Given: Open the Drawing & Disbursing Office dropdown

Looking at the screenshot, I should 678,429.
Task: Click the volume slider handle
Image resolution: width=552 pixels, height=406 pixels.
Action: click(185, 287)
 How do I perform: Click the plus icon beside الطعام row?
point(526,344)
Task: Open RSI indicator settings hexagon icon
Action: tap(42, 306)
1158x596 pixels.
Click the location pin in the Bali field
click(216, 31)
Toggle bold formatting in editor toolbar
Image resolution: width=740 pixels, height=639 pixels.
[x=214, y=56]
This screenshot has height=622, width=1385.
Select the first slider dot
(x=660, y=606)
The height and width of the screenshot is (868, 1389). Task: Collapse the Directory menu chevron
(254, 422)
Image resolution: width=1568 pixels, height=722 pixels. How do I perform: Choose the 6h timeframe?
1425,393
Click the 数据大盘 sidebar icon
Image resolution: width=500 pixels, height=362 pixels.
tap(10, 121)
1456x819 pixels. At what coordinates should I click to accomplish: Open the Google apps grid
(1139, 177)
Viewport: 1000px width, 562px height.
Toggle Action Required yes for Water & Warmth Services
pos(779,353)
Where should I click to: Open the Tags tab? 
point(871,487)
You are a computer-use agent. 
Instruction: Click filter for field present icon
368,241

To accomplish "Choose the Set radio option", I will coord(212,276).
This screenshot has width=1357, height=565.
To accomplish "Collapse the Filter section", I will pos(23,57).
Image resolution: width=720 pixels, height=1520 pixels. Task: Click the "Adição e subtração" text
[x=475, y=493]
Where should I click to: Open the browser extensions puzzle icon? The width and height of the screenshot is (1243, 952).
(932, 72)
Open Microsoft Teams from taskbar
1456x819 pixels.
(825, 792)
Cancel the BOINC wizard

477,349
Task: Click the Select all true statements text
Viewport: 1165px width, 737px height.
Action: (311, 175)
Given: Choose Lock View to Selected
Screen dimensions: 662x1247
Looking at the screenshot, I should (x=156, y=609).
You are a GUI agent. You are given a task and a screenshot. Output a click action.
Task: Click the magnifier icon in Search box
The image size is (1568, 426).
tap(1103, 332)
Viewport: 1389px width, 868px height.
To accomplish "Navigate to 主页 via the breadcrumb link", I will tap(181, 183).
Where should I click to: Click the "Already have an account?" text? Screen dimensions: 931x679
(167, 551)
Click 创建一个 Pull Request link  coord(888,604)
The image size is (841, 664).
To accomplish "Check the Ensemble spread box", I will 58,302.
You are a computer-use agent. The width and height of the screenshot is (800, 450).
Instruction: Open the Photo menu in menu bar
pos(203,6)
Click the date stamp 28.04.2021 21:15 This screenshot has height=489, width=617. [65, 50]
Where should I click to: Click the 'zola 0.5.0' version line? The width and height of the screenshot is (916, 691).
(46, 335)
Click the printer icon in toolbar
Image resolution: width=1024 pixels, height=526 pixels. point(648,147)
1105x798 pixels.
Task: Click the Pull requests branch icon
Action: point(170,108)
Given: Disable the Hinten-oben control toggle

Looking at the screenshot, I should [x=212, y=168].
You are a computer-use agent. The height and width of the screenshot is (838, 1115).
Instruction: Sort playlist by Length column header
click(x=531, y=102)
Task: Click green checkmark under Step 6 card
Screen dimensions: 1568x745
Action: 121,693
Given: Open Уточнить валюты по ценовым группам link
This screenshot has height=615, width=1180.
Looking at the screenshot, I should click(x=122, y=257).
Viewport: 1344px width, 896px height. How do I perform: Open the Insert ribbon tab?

**********

### Written task
Give the lines above as a numbered list, omitting any blank lines.

### Result
1. Given: Open the Drawing & Disbursing Office dropdown
2. Looking at the screenshot, I should 678,429.
3. Task: Click the volume slider handle
4. Image resolution: width=552 pixels, height=406 pixels.
5. Action: click(185, 287)
6.  How do I perform: Click the plus icon beside الطعام row?
7. point(526,344)
8. Task: Open RSI indicator settings hexagon icon
9. Action: tap(42, 306)
10. 1158x596 pixels.
11. Click the location pin in the Bali field
12. click(216, 31)
13. Toggle bold formatting in editor toolbar
14. Image resolution: width=740 pixels, height=639 pixels.
15. [x=214, y=56]
16. This screenshot has height=622, width=1385.
17. Select the first slider dot
18. (x=660, y=606)
19. The height and width of the screenshot is (868, 1389). Task: Collapse the Directory menu chevron
20. (254, 422)
21. Image resolution: width=1568 pixels, height=722 pixels. How do I perform: Choose the 6h timeframe?
22. 1425,393
23. Click the 数据大盘 sidebar icon
24. Image resolution: width=500 pixels, height=362 pixels.
25. tap(10, 121)
26. 1456x819 pixels. At what coordinates should I click to accomplish: Open the Google apps grid
27. (1139, 177)
28. Viewport: 1000px width, 562px height.
29. Toggle Action Required yes for Water & Warmth Services
30. pos(779,353)
31. Where should I click to: Open the Tags tab? 
32. point(871,487)
33. You are a computer-use agent. 
34. Instruction: Click filter for field present icon
35. 368,241
36. To accomplish "Choose the Set radio option", I will coord(212,276).
37. This screenshot has width=1357, height=565.
38. To accomplish "Collapse the Filter section", I will pos(23,57).
39. Image resolution: width=720 pixels, height=1520 pixels. Task: Click the "Adição e subtração" text
40. [x=475, y=493]
41. Where should I click to: Open the browser extensions puzzle icon? The width and height of the screenshot is (1243, 952).
42. (932, 72)
43. Open Microsoft Teams from taskbar
44. 1456x819 pixels.
45. (825, 792)
46. Cancel the BOINC wizard
47. 477,349
48. Task: Click the Select all true statements text
49. Viewport: 1165px width, 737px height.
50. Action: (311, 175)
51. Given: Choose Lock View to Selected
52. Screen dimensions: 662x1247
53. Looking at the screenshot, I should (x=156, y=609).
54. You are a GUI agent. You are given a task and a screenshot. Output a click action.
55. Task: Click the magnifier icon in Search box
56. The image size is (1568, 426).
57. tap(1103, 332)
58. Viewport: 1389px width, 868px height.
59. To accomplish "Navigate to 主页 via the breadcrumb link", I will tap(181, 183).
60. Where should I click to: Click the "Already have an account?" text? Screen dimensions: 931x679
61. (167, 551)
62. Click 创建一个 Pull Request link  coord(888,604)
63. The image size is (841, 664).
64. To accomplish "Check the Ensemble spread box", I will 58,302.
65. You are a computer-use agent. The width and height of the screenshot is (800, 450).
66. Instruction: Open the Photo menu in menu bar
67. pos(203,6)
68. Click the date stamp 28.04.2021 21:15 This screenshot has height=489, width=617. [65, 50]
69. Where should I click to: Click the 'zola 0.5.0' version line? The width and height of the screenshot is (916, 691).
70. (46, 335)
71. Click the printer icon in toolbar
72. Image resolution: width=1024 pixels, height=526 pixels. point(648,147)
73. 1105x798 pixels.
74. Task: Click the Pull requests branch icon
75. Action: point(170,108)
76. Given: Disable the Hinten-oben control toggle
77. Looking at the screenshot, I should [x=212, y=168].
78. You are a computer-use agent. The height and width of the screenshot is (838, 1115).
79. Instruction: Sort playlist by Length column header
80. click(x=531, y=102)
81. Task: Click green checkmark under Step 6 card
82. Screen dimensions: 1568x745
83. Action: 121,693
84. Given: Open Уточнить валюты по ценовым группам link
85. This screenshot has height=615, width=1180.
86. Looking at the screenshot, I should click(x=122, y=257).
87. Viewport: 1344px width, 896px height. How do I perform: Open the Insert ribbon tab?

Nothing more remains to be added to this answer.